Bosses across the country are seeking greater control over workers’ lives, both on and off the job. This includes more sophisticated surveillance of employees at work and new rules to force workers to change their health and personal habits, and to boost the bosses’ profits.

“It’s not just emails that are being tallied and analyzed,” reported the Wall Street Journal in an article titled “The New Ways Your Boss Is Spying on You.” Companies are “increasingly sifting through texts, Slack chats and, in some cases, recorded and transcribed phone calls on mobile devices.”

“Companies have become far more coercive in their insistence that employees optimize their bodies and behavior on their own time,” Atlantic magazine said in January.

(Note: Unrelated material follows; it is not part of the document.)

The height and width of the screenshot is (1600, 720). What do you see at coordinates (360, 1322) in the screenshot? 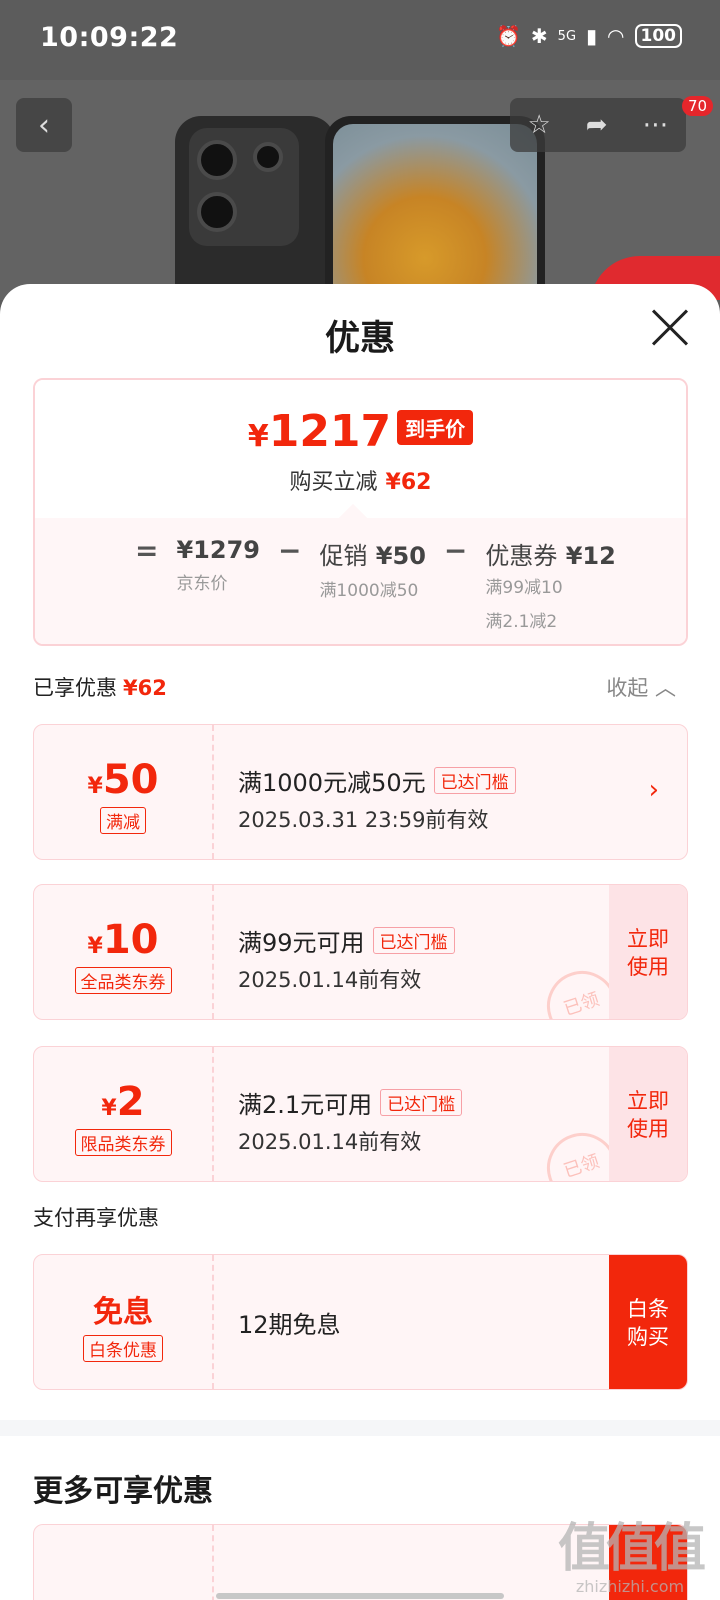
I see `payment-offer-card: 免息 白条优惠 12期免息 白条 购买` at bounding box center [360, 1322].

Starting Feb. 1, U-Haul, an Arizona-based moving company with about 30,000 employees, stopped hiring workers who smoke or use any “nicotine products.” This includes vaping, gum or patches of those trying to give up the habit. Company bosses claimed this is designed to promote “workplace wellness.”

Employers have been successful in making similar anti-working-class policies legal in 21 states so far, including Texas, Florida and Massachusetts. Seventeen of those states allow bosses to arbitrarily administer drug tests for nicotine. A growing list of companies ban the hiring of smokers, including Alaska Airlines, Cleveland Clinic, Baylor Health Care System, Scotts Miracle-Gro, Union Pacific Railroad, and most recently the city of Dayton, Ohio. In some cases, the laws also allow the bosses to fire workers they find use tobacco products.

“This delights anti-smoking activists,” said a Feb. 20 Financial Times article. “However, it has led civil liberties advocates to sound alarms about employers’ creeping control over workers’ lives even when they are off the clock.”

More than 80% of large employers now impose mandatory participation in wellness programs, where workers are nudged to engage in fitness activities. They wear step-counters or other tracking devices to prove how active they are in exchange for a discount on health insurance. Some plans include punishment for workers who don’t count calories or lose weight. Some go further, imposing fees on workers who don’t maintain a certain waist size.

Some employers track workers’ locations and activities on company-issued mobile phones.

The bosses claim they’re just out to make their workforce more healthy and happy, but profit-driven motives are at work. Bosses are forced to pay health insurance monopolies more as the number of their workers who smoke or gain weight goes higher.

Bosses are also spying on employees’ web browsing history and monitor what workers write and say on company equipment. Some “even turn on workers’ webcams and use facial recognition software to gauge their sentiment about their jobs,” said the Times.

Bosses have also victimized workers who use legal and doctor-prescribed medical marijuana. In New Jersey, Amazon fired a warehouse worker who tested positive after being given a random cheek swab drug test in July 2018, his first during his 10 months on the job. The worker, whose name isn’t given in court documents, is suing to overturn his dismissal.